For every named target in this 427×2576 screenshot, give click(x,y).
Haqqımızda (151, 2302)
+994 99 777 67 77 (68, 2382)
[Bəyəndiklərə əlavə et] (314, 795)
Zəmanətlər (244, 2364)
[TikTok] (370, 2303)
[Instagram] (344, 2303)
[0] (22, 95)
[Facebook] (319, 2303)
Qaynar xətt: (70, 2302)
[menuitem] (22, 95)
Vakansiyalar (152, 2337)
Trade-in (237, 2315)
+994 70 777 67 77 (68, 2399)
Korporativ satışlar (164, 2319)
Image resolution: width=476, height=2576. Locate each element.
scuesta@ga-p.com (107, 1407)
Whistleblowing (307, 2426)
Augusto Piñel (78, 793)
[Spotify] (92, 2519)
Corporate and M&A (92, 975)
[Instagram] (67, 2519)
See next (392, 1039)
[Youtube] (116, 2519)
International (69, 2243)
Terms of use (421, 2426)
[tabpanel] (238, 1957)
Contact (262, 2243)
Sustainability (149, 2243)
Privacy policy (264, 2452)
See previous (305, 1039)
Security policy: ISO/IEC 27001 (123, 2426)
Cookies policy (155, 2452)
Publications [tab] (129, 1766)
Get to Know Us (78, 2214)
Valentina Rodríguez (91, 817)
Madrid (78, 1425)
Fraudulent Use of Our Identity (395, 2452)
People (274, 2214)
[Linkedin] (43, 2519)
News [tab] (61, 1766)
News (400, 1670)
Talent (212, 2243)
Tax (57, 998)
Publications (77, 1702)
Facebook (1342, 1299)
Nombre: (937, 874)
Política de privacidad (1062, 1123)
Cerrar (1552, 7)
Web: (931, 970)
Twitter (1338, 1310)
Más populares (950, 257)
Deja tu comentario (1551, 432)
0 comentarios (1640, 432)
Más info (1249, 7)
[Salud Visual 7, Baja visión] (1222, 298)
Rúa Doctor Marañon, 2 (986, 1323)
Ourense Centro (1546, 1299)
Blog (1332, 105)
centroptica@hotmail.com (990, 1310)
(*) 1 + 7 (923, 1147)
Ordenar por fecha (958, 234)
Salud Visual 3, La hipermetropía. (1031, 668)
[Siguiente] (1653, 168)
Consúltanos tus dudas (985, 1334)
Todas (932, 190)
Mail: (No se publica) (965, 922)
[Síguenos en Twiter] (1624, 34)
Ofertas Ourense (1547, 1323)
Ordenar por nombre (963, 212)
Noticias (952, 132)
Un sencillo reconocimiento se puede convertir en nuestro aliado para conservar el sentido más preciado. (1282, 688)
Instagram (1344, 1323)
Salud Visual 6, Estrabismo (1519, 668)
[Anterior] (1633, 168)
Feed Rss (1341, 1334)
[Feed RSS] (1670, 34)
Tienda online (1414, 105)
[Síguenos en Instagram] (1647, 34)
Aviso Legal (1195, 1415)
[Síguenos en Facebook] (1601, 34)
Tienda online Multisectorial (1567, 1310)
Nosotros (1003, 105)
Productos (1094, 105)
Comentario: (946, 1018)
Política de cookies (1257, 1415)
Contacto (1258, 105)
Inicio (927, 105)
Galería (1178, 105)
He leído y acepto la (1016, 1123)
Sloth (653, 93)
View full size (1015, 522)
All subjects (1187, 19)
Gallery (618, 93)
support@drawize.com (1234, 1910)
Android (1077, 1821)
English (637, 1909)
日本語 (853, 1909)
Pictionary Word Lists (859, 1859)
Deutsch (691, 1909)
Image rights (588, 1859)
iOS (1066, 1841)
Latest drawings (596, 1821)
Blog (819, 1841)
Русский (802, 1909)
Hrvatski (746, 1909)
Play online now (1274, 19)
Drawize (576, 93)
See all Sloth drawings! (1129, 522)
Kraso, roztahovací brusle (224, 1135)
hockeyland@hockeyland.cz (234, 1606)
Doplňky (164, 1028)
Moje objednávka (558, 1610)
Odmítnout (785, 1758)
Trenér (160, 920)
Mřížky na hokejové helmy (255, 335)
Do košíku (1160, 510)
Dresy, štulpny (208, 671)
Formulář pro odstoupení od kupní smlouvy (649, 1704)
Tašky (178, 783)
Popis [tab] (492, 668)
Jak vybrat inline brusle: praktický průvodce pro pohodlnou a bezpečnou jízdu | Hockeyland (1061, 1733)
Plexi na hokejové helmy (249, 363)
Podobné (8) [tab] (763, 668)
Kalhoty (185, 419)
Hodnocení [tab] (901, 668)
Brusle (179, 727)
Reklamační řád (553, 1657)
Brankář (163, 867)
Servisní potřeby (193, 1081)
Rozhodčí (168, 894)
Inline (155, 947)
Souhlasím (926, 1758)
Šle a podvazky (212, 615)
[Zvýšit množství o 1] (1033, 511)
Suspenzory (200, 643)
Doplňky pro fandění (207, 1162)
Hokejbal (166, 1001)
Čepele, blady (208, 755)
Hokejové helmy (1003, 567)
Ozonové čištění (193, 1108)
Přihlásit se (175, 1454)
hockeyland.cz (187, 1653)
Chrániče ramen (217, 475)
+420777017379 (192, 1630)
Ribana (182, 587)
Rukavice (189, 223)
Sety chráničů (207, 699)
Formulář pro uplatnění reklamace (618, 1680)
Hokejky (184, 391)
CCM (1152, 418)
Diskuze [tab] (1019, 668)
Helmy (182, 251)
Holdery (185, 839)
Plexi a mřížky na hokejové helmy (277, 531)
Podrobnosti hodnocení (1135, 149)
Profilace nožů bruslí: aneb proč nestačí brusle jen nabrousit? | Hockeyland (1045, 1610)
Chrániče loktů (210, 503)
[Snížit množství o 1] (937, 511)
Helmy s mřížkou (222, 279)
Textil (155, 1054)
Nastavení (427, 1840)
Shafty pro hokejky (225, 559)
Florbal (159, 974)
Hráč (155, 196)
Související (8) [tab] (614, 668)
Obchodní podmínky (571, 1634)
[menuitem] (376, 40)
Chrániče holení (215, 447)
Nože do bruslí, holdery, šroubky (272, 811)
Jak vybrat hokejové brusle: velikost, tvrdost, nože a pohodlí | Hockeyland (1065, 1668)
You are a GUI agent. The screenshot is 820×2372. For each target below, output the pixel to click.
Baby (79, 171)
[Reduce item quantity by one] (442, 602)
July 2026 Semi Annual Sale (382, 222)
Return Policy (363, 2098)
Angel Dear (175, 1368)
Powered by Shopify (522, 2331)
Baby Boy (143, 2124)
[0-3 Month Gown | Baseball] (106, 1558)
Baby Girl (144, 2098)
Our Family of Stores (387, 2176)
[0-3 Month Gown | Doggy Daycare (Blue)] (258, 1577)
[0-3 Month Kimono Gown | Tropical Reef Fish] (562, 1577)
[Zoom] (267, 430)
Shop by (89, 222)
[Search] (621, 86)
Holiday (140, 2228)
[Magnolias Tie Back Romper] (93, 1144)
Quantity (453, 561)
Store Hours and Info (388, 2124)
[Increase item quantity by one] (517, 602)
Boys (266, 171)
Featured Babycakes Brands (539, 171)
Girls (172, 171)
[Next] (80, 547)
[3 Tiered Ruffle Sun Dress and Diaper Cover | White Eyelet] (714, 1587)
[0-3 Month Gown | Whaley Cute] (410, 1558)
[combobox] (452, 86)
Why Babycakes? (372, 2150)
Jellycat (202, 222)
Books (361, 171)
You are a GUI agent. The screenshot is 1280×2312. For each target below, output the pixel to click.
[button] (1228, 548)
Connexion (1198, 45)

**Exercise requirements:** When a line in the entries above contains "pixel", count it; please answer with the number only.

**Output of the exercise:** 2